Sosyalizmin güçlü varlığı ve Marksist-Leninist teori, ulusal ve toplumsal kurtuluş mücadelesi yürüten devrimci Afrika halkları için büyük bir destek sunmaktaydı.
Gine ve Cape Verde'nin Bağımsızlığı için Afrika Partisi'nin (PAIGC) devrimci lideri Amílcar Cabral 1970'te şöyle yazmıştır: 'Marksist olsun ya da olmasın, Leninist olsun ya da olmasın, emperyalist tahakkümden topyekûn kurtuluşları için mücadele eden halkların çoğu zaman dikenli ve hatta kasvetli yolunu verimli bir netlikle aydınlatan, muazzam bir tarihsel kapsamı olduğunu kanıtlayan Lenin'in analiz ve sonuçlarının geçerliliğini, hatta dehasını kabul etmemek hiç kimsenin harcı değildir.'"
Cabral'ı çocukluğundan beri tanıyan Gine Bissau temsilcisi, TKEP/Leninist temsilcisine ayrıca teşekkür etti; onu Gine Bissau'ya özellikle davet etti.
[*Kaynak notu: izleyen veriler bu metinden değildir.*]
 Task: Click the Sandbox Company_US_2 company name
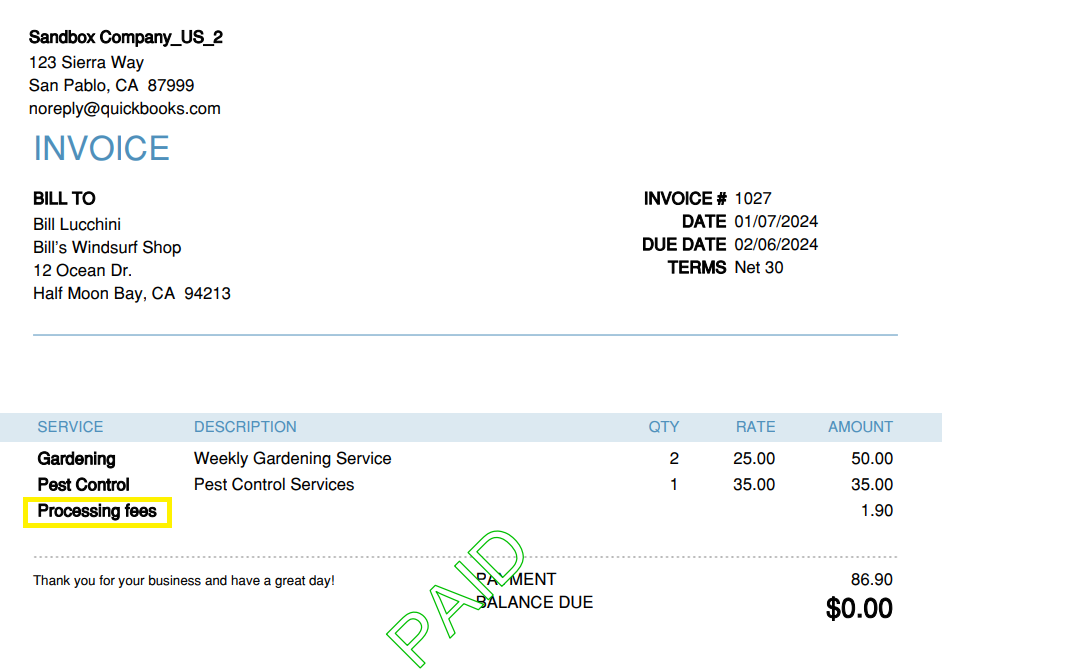coord(126,38)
Aralarda, Kenya'daki ayaklanmanın liderliğini yapan Kenya Komünist Partisi temsilcisiyle, Nijer ve Burkina Faso temsilcileriyle sohbet imkanımız oldu. Türkiye'de spekülasyonu çokça yapıldığı için Nijer ve Burkina Faso temsilcileriyle, ülkelerindeki durum üzerine konuştuk. “Fransa ve ABD'nin özellikle Nijer'den kovulması Rusya ve Çin'in işi miydi?” diye sorduk. Malum, “yükselen güç” lapasıyla her şeyi açıklamaya çalışan sosyal reformist ve sosyal şovenler, emperyalistlerin bu iki ülkeden -Mali de dahil- kovulmalarını “emperyalistler arası" paylaşım (bazen bunu doğrudan ve açıkça ifade etmekten çekinseler de, dolaylı olarak söylemek istedikleri tastamam budur) biçiminde açıklıyorlar.
Her iki temsilci de, ama özellikle de Nijer temsilcisi, “ne alakası var” diye yanıtladı. “Fransız ve Amerikan emperyalistlerini bizzat halk, askeri üslerin üzerine yürüyerek kaçmalarını sağladı” diye açıkladılar. Rusya ve Çin'i kendileri çağırmıştı ve kendi ifadeleriyle her iki ülkeyle ilişkileri “kazan-kazan” ilişkisiydi. “Fransa ise onları iliklerine kadar sömürüyordu. Halk, eylemleriyle bu duruma son verdi. Askerler, halkın istek ve eğilimlerine uygun davranmışlardı; hepsi bu” diyorlardı. Bunları dinledikten sonra, gösterilerde halkın elinde Rusya, Çin Halk Cumhuriyeti ve Kore Demokratik Halk Cumhuriyeti bayraklarının neden taşındığını daha iyi anlayabiliyoruz. Afrika'nın yoksul, ezilen, sömürülen halkları kendilerini her şeyin ve herkesin üstünde gören sosyal şovenlerden ve sosyal reformistlerden çok daha bilinçliler.
“Afrika Komünizme Hazır”
Konferansın son gününün akşamında, oldukça başarılı bir Konferansı bitirmiş olmanın verdiği coşkuyla, Afrika'nın çeşitli Komünist Partilerinin temsilcileri Konferansın tüm bileşenleriyle birlikte işte bu sloganı, en çok kullandıkları dilde, İngilizce, atıyorlardı. “We Are Ready For Komünizm”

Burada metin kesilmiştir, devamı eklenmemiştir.